§ INSTRUCTION A
List every file name passed to ex.artifact in the Flor experiment code.
§ INSTRUCTION B
In the Flor experiment code, what default value is set for random_forest_Nestimators?
§ INSTRUCTION C
Write the next lines of the Flor experiment code, picking up after its final line.

§ EXCERPT PROVIDED
Finally, we will now define our Flor experiment using the Flor functions we created above.

In [6]:
# Create a context manager for the experiment and is named 'risecamp_demo'
with flor.Experiment("risecamp_demo") as ex:
    ex.groundClient('git') #use "git" from grit and "ground" for ground
    
    # Defines preprocessing action and resulting intermediary artifacts
    data = ex.artifact('data.json', 'data_loc')
    preprocessing = ex.action(preprocessing, [data])
    data_x = ex.artifact('data_clean_X.json', 'intermediate_X', preprocessing)
    data_y = ex.artifact('data_clean_y.json', 'intermediate_y', preprocessing)
    
    #Define split action and resulting output artifacts
    do_split = ex.action(traintest_split, [data_x, data_y])
    X_train = ex.artifact('x_train.npz', 'X_train', do_split)
    X_test = ex.artifact('x_test.npz', 'X_test', do_split)
    y_train = ex.artifact('y_train.json', 'y_train', do_split)
    y_test = ex.artifact('y_test.json', 'y_test', do_split)
    
    #Define the hyperparameters for the models
    random_forest_Nestimators = ex.literalForEach(v=[25, 50, 75], name="hyperparameters", default=50)
    #MLP_hidden_layer_size = ex.literalForEach(v=[(1, ), (2, ), (3, )], name="hyperparameters", default=(2, ))

§ STORED DATA
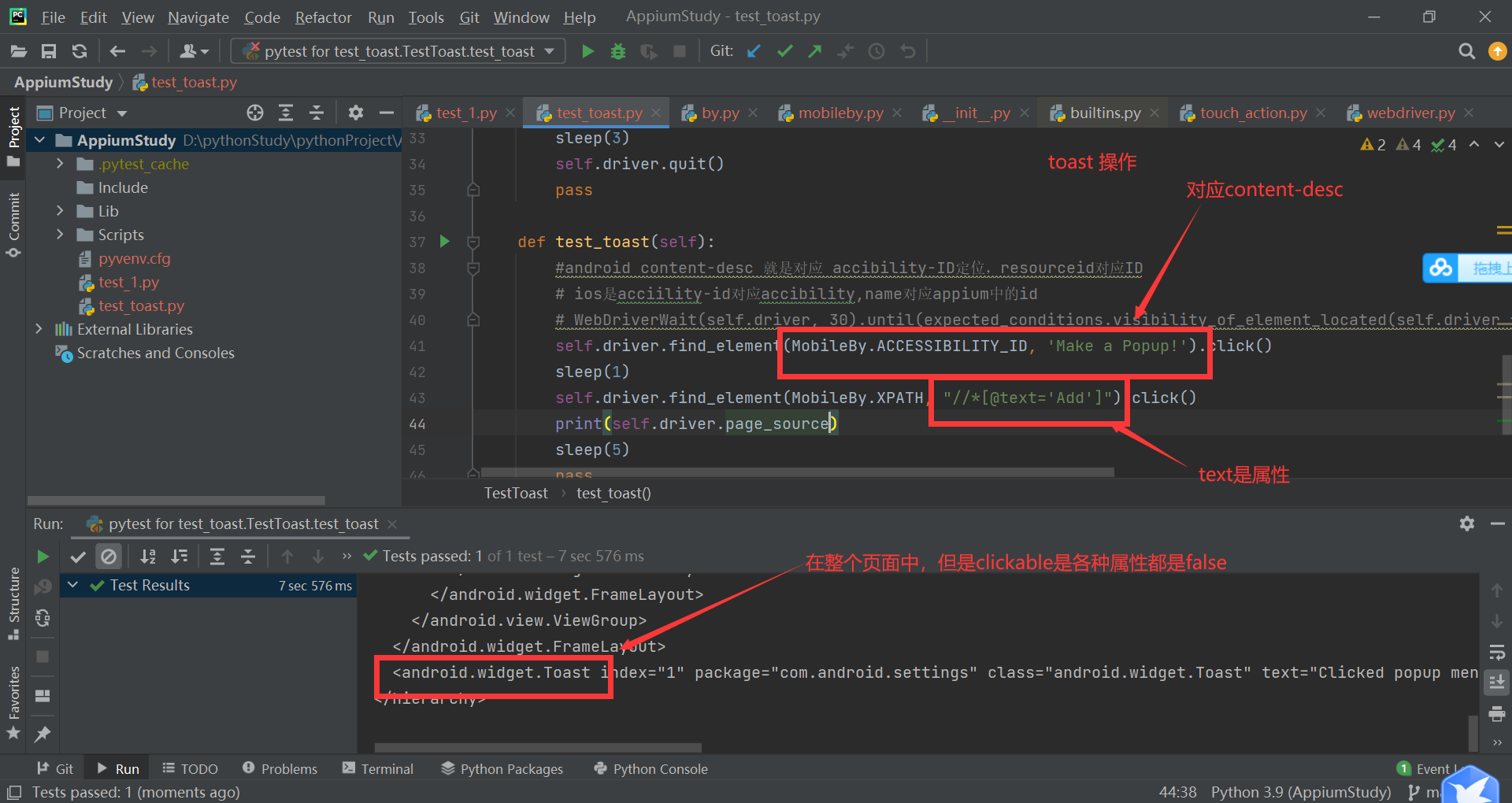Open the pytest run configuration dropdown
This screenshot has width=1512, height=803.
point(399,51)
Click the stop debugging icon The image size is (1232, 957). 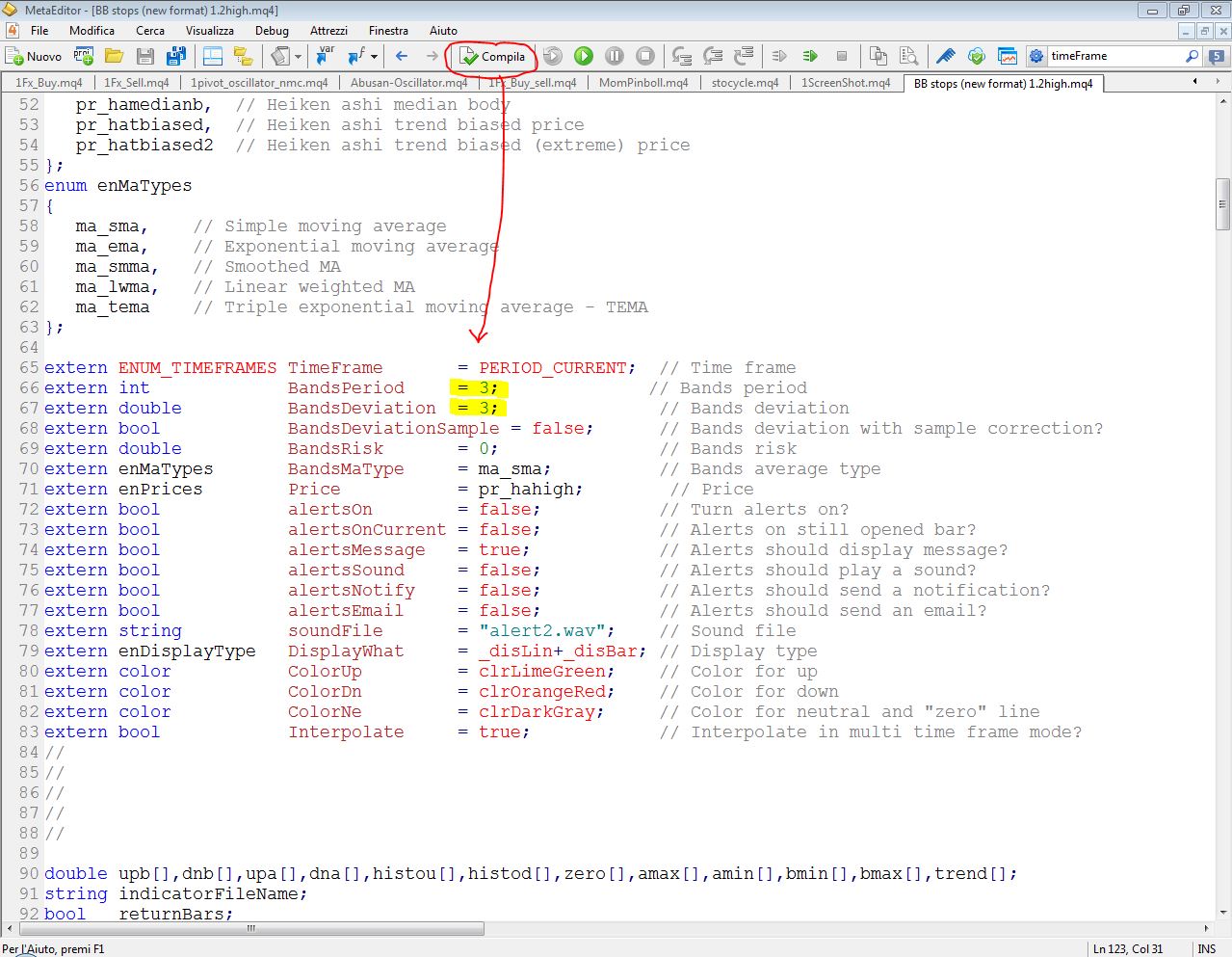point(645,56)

§ RIGHT ANSWER A
data.json, data_clean_X.json, data_clean_y.json, x_train.npz, x_test.npz, y_train.json, y_test.json

§ RIGHT ANSWER B
50

§ RIGHT ANSWER C
    
    #Define the model training and evaluation action and final artifacts
    #change to MLP_hidden_layer_size 
    do_test = ex.action(train_test, [X_train, X_test, y_train, y_test, random_forest_Nestimators])
    #for naive bayes
#     do_test = ex.action(train_test, [X_train, X_test, y_train, y_test])
    precision = ex.artifact('precision.txt', 'precision', do_test)
    recall = ex.artifact('recall.txt', 'recall', do_test)
    

In [7]:
#Create a graph representation of the precision artifact's lineage
precision.plot()

In [7]:
#Run the experiment
precision.pull()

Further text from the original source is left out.